This isn't Gerak's first foray into sound, though. While growing up in Cleveland, Ohio, he started making basic four-track recordings in his basement. Then, after several years of honing his recording techniques (as well as his musical chops) Gerak joined the Akron-based post-rock outfit, Six Parts Seven, and began recording the band's albums.

By 2008 -- after roughly ten years of playing together -- Six Parts Seven was finished, leaving Gerak with a major void to fill. Seeing he had been recording music for the better part of a decade, Gerak turned to studio work to occupy his time and pay his bills.

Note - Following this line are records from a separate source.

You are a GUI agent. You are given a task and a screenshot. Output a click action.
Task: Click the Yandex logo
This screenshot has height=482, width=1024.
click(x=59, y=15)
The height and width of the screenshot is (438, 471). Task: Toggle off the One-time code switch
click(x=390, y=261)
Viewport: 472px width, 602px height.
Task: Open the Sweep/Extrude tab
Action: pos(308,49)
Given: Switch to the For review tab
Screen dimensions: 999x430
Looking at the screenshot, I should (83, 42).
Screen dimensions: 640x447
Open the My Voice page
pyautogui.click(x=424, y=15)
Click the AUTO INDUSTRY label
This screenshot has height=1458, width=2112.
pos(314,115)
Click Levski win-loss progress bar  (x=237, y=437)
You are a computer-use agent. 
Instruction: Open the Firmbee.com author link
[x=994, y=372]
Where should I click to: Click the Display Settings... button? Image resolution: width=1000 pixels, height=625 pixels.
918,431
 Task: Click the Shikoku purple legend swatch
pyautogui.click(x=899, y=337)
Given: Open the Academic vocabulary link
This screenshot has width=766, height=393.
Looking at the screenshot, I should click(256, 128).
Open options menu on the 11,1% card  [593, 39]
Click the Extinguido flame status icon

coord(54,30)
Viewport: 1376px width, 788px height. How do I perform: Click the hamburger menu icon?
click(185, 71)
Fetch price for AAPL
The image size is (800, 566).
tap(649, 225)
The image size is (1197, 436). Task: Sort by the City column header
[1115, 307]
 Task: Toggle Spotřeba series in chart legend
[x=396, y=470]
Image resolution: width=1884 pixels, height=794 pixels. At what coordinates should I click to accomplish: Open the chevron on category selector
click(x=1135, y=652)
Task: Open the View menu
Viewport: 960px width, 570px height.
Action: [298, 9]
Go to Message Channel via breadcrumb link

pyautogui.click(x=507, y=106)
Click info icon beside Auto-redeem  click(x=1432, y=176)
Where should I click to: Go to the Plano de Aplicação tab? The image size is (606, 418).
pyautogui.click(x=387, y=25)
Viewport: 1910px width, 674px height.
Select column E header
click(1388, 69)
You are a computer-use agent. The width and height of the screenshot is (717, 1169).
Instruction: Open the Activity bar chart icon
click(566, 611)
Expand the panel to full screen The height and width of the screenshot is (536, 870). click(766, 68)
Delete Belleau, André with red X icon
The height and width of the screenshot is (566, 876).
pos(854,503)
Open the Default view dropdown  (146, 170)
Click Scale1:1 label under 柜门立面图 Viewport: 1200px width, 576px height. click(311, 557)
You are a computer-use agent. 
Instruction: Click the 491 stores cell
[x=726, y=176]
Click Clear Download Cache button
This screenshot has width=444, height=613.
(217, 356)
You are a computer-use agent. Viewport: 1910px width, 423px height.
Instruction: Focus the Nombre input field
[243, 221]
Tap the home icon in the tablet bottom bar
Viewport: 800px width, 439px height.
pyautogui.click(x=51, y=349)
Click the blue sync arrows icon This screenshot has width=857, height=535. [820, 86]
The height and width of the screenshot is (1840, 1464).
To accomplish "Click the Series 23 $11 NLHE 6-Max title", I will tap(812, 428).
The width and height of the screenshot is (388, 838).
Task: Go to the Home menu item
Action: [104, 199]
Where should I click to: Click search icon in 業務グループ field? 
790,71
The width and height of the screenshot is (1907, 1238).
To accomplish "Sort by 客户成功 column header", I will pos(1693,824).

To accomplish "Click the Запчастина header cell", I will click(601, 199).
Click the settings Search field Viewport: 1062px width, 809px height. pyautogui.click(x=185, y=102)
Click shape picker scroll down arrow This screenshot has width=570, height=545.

"My wife and I had just gotten married and we bought this ridiculously huge 100-year-old house in Akron, Ohio," Gerak says. "It was so large that we were able to keep a huge portion for living quarters and I renovated the other half into a nice studio."

In 2011, Gerak and his wife, Jessi -- who has family in Colorado Springs -- uprooted them-selves from Akron and headed west for Denver. With them came their first son Eli and, of course, the studio, which also bears the Mammoth Cave moniker.

Gerak found immediate work in Denver, recording more than 30 bands in his first two years. But soon, his steady stream of clients became overwhelming.

"There comes a time when anybody who does what they love as a job gets a little burnt out," Gerak says. "I realized that, last year, too many long sessions back-to-back left me spent. Not only were my ears feeling fried but my family life was suffering, as well. I needed a change."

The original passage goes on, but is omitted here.